Email can also be a source of another type of threat, known as phishing. Phishing is when an attacker tries to craft an email that will elicit sensitive information from you. Typically, these will take the form of an email telling you to reset your password, a notice that you have won a prize, or a fake receipt for something you didn’t purchase. The attacker’s hope is that these emails will cause you to click on a link in the email taking you to their website. Once there you may be asked to enter sensitive information, or some malicious software will attempt to attack your computer. Phishing can be a source of information for an attacker; for instance, if you enter your email credentials, they can now access your account and all in the information contained there. Falling for a fraudulent email can sometimes lead to further attacks leveraging the information they have already gathered about you.

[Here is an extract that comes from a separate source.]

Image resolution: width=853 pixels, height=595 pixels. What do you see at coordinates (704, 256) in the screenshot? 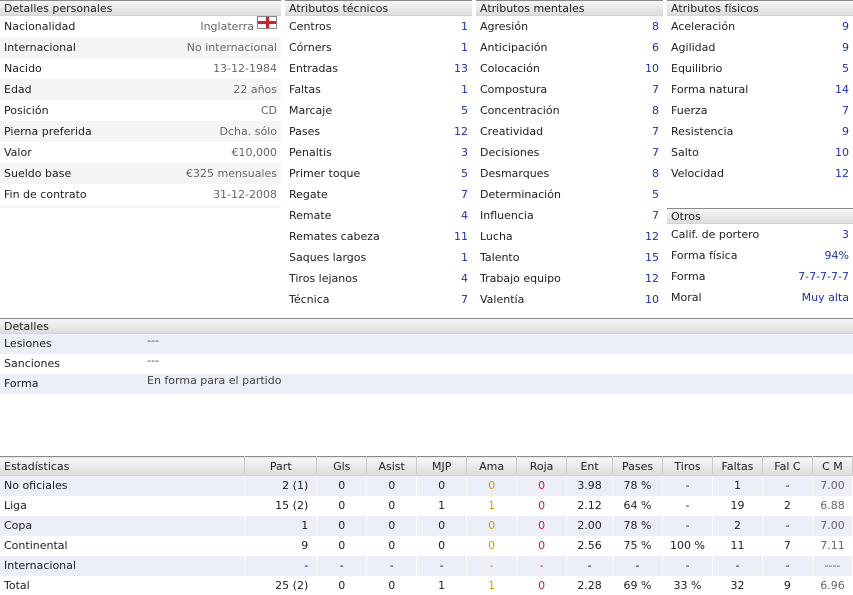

Traditionally, the main threat to our computer systems were viruses which, for the most part, were designed to damage or cripple your computer. Unfortunately, a relatively new strain of virus called ransomware has grown rapidly over the last few years. In fact, of all of the malware identified in 2016, 70% of it was ransomware. Ransomware is an ingenious way of using encryption technology to hold the information on your computer hostage. Imagine if all of your Association’s records were gone, and your only hope of recovering them was to pay a ransom to a criminal and hope that they return it. It’s not difficult to see why this type of attack has become financially successful for the attackers, estimated by the FBI to have generated over $1 billion in 2016. The success of these types of attacks has led to a rush of other attackers writing their own ransomware in the hopes of launching a successful attack.
The best prevention against ransomware and other malware is being aware of the risks, and careful of what emails and attachments you open, as well as what websites you visit. Modern antivirus software is adding more and more ransomware specific protection in a virtual arms race, and is a critical part of protecting yourself. Having a backup technology in place that is protecting your data and keeping a copy of it elsewhere is also a great way to reduce the risks posed by ransomware.
In addition to protecting your email, your processes, and your computers, it’s important to consider what compliance obligations you may have. Many Associations accept credit cards for the payment of dues or other services. Like any merchant accepting credit cards, it’s important that Associations have an awareness of the Payment Card Industry Data Security Standard, or PCI DSS. Specific compliance requirements vary depending on the volume of transactions and if cardholder data is stored at any point. It’s important to be aware of the requirements you may be subject to and ensure that you understand them as you are deciding to accept credit cards. Typically, your card processor will be able to provide more detail on any obligations you may have.
In any Association, but especially in Self-Managed Associations, you should consider acquiring cyber liability insurance to address the risks your Association faces. Insurance coverage should be tailored to your Association’s needs, including potential email fraud and ransomware protection. Since resident information is maintained by the Association, data breach coverage may be needed, depending on the amount of personally identifiable information stored.